A verbatim reproduction of every entry is the expected answer.

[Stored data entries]
◆ ◆ ◆
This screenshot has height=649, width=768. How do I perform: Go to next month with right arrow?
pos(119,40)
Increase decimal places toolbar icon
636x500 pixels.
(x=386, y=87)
◆ ◆ ◆
## OUTPUT BELOW
This screenshot has height=649, width=768. How do I perform: Go to next month with right arrow?
pos(119,40)
Increase decimal places toolbar icon
636x500 pixels.
(x=386, y=87)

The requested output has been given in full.